Por Maria Fernanda Chiodini Rabello.

Recorrentemente as concessionárias de energia elétrica realizam inspeções nos medidores das unidades consumidoras, cujo o objetivo é apurar eventuais irregularidades nas informações de leitura da energia a ser cobrada. Essas irregularidades são passíveis de penalidades administrativas, como a cobrança da diferença da energia não paga (mas utilizada) e, até mesmo, a interrupção do fornecimento de eletricidade.

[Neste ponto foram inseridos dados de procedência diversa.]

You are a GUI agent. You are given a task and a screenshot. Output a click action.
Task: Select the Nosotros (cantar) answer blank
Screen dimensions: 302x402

Essas inspeções são regidas pela Agência Nacional de Energia Elétrica – ANEEL, e devem obedecer aos critérios legais instituídos por meio da Resolução Normativa nº 1000/2021, a qual estabelece regras na prestação do serviço público de distribuição de energia elétrica.

A Resolução Normativa estabelece critérios como; realizar o procedimento na presença do consumidor ou seu representante legal, se constatada irregularidade emitir um Termo de Ocorrência e Inspeção – TOI, disponibilizar ao consumidor cópia legível do termo etc.

Entretanto, muitas vezes as fiscalizações não obedecem às disposições legais, impondo unilateralmente aos consumidores penalidades administrativas por supostas irregularidades sem respeitar o procedimento legal.

Nesse sentido, o Poder Judiciário entende que a fraude detectada unilateralmente pela concessionária de energia elétrica é ilegal. Ou seja, emitir um TOI sem a presença do consumidor ou seu representante e não oportunizar o contraditório e ampla defesa vai de encontro com o regramento vigente, culminando na nulidade do ato e reparação civil.

Assim, o consumidor que for lesado pela aplicação de penalidade administrativa irregular, deve buscar no judiciário a nulidade do ato, a devida reparação material e, em muitos casos, a reparação moral.